It's amazing the stuff you can find in the NYT. Most of us learn at a fairly early age that the people who sit in Congress are politicians. They get there by appeasing powerful interest groups who give them the money and political support necessary to get and hold their seats. However, NYT columnist David Brooks seems to think that they get their seats as a result of their political philosophy.

In his column on the tax debate, titled "the clash of social visions," Brooks tell readers:

"The Republicans have a social vision. The Republican vision is that the corporate sector is more important to a healthy America than the professional and nonprofit sector. The Republican vision is that companies that thrive in the red states, like manufacturing and agriculture, are more important for the country than the industries that thrive in blue states, like finance, media, the academy and the movies."

Hmmm, so the Republicans have a vision that people (like Donald Trump) who get their income from pass-through corporations (or can devise a scheme that makes it look like they get their income from pass-through corporations) should pay taxes at a lower rate than people who get their income working as a lawyer, doctor, or other highly paid professional and don't cheat the I.R.S.?

And their social vision also tells Republicans that like kind transactions involving real estate (like those done by Donald Trump) should be exempt from the more general requirement that such transactions be subject to capital gains tax? (A like kind transaction involves exchanging two businesses or properties that have some general similarities.) Does the Republican social vision also tell them that heavily leveraged real estate deals (like those done by Donald Trump) should be exempt from the caps on the deductability of interest?

It would also be interesting to know how the Republican social vision implies that cancer victims should not be able to deduct massive medical bills from their income taxes. It's also not clear how ending the tax deduction for the interest on college loans advances the Republican social vision.


One item that Brooks apparently buys based on his own social vision, or perhaps religion, is that corporate tax cuts will lead to a huge surge in growth. He tells readers:

"The intellectual case for general corporate tax reform is strong. Countries across the world have been cutting corporate rates. The United States now has the highest corporate rates in the O.E.C.D. and the third-highest rates in the world. Cutting those rates would attract investment, unlock money trapped abroad and increase wages for many families. Economists vary widely in their estimates, but Larry Kotlikoff of Boston University estimates, on the high end, that a lower corporate tax rate could increase working-household income by roughly $3,500 annually."
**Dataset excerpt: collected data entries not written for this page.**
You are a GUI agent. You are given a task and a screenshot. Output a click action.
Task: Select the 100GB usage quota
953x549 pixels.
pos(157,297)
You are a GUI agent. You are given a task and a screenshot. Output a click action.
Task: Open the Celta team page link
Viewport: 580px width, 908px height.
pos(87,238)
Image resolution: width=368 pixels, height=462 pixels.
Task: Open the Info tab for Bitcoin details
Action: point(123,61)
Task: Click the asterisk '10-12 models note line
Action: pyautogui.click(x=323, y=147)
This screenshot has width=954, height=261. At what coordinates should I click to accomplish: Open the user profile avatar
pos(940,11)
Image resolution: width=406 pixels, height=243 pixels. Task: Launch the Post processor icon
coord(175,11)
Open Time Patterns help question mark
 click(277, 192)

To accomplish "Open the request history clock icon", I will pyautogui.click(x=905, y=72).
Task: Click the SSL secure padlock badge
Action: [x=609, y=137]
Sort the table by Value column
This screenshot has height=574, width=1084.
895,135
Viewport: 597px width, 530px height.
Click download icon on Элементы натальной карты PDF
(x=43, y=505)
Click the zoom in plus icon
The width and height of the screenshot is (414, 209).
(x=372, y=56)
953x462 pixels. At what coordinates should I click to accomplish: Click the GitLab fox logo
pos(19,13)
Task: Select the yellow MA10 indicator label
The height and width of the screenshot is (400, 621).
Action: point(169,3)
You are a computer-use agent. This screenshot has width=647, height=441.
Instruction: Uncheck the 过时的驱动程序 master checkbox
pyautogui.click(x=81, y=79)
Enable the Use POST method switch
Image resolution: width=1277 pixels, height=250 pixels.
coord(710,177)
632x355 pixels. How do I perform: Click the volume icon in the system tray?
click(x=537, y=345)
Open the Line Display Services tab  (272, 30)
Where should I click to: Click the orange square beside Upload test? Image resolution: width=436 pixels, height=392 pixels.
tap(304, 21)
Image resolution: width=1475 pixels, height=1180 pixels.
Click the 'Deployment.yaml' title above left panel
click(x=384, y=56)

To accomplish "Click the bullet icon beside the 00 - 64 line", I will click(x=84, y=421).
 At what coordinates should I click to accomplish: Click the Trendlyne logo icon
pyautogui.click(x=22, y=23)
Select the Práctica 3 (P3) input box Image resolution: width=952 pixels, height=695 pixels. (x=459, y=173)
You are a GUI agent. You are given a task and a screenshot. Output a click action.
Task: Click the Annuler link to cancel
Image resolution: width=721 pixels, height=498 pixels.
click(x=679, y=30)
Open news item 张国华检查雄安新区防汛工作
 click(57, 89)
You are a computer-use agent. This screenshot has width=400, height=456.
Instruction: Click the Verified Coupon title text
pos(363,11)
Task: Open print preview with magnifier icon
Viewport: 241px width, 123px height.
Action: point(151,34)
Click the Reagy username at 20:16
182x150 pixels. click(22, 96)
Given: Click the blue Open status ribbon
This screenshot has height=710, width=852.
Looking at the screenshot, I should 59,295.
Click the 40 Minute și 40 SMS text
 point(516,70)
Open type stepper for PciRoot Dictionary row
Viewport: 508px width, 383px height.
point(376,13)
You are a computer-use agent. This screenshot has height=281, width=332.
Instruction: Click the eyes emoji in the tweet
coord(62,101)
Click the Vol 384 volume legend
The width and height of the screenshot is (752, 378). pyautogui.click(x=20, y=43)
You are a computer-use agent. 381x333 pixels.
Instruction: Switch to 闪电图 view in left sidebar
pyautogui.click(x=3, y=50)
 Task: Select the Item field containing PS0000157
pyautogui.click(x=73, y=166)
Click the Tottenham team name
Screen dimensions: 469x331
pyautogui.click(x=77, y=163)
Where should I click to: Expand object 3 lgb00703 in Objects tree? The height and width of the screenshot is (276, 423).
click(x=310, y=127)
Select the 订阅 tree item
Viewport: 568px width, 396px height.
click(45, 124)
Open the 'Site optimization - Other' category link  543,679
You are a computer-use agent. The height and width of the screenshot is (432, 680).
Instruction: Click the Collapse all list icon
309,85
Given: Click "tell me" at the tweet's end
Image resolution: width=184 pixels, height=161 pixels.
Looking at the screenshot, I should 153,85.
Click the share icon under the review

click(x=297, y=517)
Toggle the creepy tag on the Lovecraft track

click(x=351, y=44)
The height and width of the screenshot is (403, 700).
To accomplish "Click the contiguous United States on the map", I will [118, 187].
Actually, many other researchers have examined this issue and found that corporate tax cuts have little impact on investment. Some of us are old enough to remember that the corporate tax rate was cut from 46 percent to 35 percent in 1986. The late 1980s were the weakest period for investment in the post-war era.

The idea that bringing back the money nominally held overseas will lead to a huge jump in wages is also laughable. We tried this in 2005 — try to find the jump in wages in the data. But hey, Brooks is dealing with social visions, he can't be bothered with things like data.

Anyhow, it is kind of cute to imagine that the people designing policy in Congress are moved by social visions. It's not the sort of thing most people would take seriously, but no expects serious thinking in the NYT's opinion pages.

 

Note: Typos corrected, thanks Robert Salzberg.